Actually, five flies in the garden. These five flies (Order Diptera, “two wings”) are often encountered in gardens and other leafy damp places especially those with many flowers.
The shiny metallic green colored fly (upper left on a squash leaf) is Condylostylus longicornis, a small insect (3 to 4 mm long) in the Family Dolichopodidae, Subfamily Sciapodinae known as “long-legged flies”. By feeding on aphids, thrips, and spider mites long-legged flies are helpful in the garden. Not much is known about the larvae but they are thought to be scavengers living in moist leaf litter or mulch.

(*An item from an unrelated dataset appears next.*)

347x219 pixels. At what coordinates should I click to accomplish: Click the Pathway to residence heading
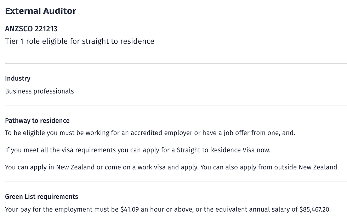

The next two are syrphid flies (Family Syrphidae) and often mistaken for bees or yellow-jacket wasps because of the alternating stripes of black and yellow and their habit of feeding at flowers. Another name for them is “flower flies”. They are not bees or wasps and do not sting or bite but their appearance is meant to fool you into thinking they might. Eupeodes americanus (upper right on mustard flowers) looks very much like a yellow-jacket wasp and Toxomerus geminatus (lower left on the yellow cone-flower) a bit less so. Adult E. americanus are about 9 mm long and T. geminatus are about 6 to 7 mm long. Notice the pair of lines on T. geminatus that connect the abdominal stripes.
Adult E. americanus are nectar feeders but their larvae eat aphids. Adult T. geminatus are nectar and pollen feeders. Their larvae feed on feed on aphids and other soft-bodied insects like small caterpillars and scale insects. E. americanus and T. geminatus are thus very helpful insects in the garden. Plantings of dill, buckwheat, mustard, and poppies will attract the adults. Both species are widespread in North America and very common.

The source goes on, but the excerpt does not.